Error message: “Error in graph.adjacency.dense(adjmatrix, mode = mode, weighted = weighted, :long vectors not supported yet: ../../src/include/Rinlinedfuns.h:537 Calls:pairCells ... graph from adjacency matrix -> graph.adjacency.dense” while implementing the ‘pairCells’ function in step 21.

Potential solution

When using FigR to pair single-omics scRNA-seq and scATAC-seq data, the limit is around 25,000 cells. Cells can be downsampled for pairing if necessary.

Resource availability

Lead contact

For further information and resource requests, please contact the lead contact, Chuanyu Liu (liuchuanyu@genomics.cn).

Technical contact

Technical questions on executing this protocol should be directed to and will be answered by the technical contact, Wen Ma (mawen3@genomics.cn).

Materials availability

This study did not generate new unique materials.

Data and code availability

Analyses were conducted in R, and all the code described in this protocol has been deposited on GitHub: https://github.com/M-wen/scATAC-seq-Analysis.

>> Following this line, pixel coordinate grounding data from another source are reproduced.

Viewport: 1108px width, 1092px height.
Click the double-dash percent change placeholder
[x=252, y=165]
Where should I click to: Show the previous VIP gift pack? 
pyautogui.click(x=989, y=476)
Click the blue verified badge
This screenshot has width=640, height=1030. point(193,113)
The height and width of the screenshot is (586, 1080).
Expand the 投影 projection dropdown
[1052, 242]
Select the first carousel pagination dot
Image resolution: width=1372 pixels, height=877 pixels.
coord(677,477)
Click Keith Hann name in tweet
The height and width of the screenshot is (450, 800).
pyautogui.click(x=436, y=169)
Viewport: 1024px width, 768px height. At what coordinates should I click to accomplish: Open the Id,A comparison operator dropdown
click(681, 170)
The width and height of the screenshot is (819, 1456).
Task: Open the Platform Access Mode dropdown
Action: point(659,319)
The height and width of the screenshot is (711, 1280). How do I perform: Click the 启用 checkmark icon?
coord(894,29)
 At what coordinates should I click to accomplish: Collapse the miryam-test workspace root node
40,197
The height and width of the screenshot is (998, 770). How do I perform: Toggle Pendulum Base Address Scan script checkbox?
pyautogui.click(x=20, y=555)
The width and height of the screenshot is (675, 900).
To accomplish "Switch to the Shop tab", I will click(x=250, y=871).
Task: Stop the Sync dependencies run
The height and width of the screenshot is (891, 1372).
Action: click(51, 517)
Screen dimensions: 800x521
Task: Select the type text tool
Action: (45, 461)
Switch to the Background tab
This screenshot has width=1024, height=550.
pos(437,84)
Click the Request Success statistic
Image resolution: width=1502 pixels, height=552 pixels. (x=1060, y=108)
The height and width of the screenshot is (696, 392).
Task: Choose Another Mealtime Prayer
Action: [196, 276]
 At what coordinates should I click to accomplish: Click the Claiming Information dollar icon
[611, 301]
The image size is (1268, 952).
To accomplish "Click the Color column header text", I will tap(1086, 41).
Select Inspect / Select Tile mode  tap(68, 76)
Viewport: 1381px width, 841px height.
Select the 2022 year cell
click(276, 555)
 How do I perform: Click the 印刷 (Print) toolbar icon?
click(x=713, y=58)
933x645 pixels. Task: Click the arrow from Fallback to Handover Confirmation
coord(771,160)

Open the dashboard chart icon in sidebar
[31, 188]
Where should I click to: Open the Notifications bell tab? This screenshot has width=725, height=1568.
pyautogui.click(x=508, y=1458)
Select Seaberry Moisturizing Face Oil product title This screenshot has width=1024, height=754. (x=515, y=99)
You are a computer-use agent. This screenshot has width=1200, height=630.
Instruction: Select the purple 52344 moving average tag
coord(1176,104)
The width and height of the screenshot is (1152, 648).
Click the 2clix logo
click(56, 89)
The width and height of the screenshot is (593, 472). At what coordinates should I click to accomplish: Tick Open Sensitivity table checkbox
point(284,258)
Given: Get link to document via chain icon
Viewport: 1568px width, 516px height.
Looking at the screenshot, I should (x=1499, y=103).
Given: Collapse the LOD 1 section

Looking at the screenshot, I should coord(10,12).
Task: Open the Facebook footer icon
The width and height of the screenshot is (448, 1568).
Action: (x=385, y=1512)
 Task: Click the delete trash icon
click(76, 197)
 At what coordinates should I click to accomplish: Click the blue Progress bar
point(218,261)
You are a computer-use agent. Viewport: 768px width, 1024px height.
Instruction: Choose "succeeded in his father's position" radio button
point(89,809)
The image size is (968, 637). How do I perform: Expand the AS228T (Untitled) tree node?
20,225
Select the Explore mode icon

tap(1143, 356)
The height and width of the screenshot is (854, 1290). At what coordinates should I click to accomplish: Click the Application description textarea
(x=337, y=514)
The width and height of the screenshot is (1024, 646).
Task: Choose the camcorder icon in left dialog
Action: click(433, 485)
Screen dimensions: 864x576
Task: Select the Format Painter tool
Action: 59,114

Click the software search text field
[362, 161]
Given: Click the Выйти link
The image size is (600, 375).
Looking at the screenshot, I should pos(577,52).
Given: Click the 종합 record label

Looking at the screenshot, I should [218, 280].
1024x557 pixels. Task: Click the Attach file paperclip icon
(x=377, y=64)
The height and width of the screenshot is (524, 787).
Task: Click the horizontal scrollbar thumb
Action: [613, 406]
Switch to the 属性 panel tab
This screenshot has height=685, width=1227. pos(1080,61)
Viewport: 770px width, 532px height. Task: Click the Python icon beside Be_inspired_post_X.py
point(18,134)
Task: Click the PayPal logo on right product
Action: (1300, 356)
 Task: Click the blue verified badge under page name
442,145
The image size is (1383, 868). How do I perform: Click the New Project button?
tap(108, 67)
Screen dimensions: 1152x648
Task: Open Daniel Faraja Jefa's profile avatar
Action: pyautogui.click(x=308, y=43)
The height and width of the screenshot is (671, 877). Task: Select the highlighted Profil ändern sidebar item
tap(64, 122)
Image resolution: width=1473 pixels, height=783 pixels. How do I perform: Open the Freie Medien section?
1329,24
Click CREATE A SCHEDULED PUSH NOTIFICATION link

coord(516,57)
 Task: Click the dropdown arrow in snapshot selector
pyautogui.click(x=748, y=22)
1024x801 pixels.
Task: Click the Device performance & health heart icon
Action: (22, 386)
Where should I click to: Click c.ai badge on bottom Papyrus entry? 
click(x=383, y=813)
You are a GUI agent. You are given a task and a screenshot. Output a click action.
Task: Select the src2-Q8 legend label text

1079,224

The main output files have been deposited to Zenodo: https://doi.org/10.5281/zenodo.14715304.

Acknowledgments

This work was supported by the Shenzhen Key Laboratory of Single-Cell Omics (ZDSYS20190902093613831), Zhejiang Science and Technology Department (2024C03004), and Hangzhou Science and Technology Department (2024SZD1B09). We thank all members of our team and acknowledge the high-performance computational capabilities provided by BGI Research. The cartoon illustrations used in the experiment process diagram were sourced from https://biogdp.com/.

Author contributions

W.M. analyzed the data and drafted the manuscript. P.M. and D.H. analyzed the data. K.L. edited the manuscript. Y.Y., P.C., and C.L. edited the manuscript and supervised the project.

Declaration of interests

The authors declare no competing interests.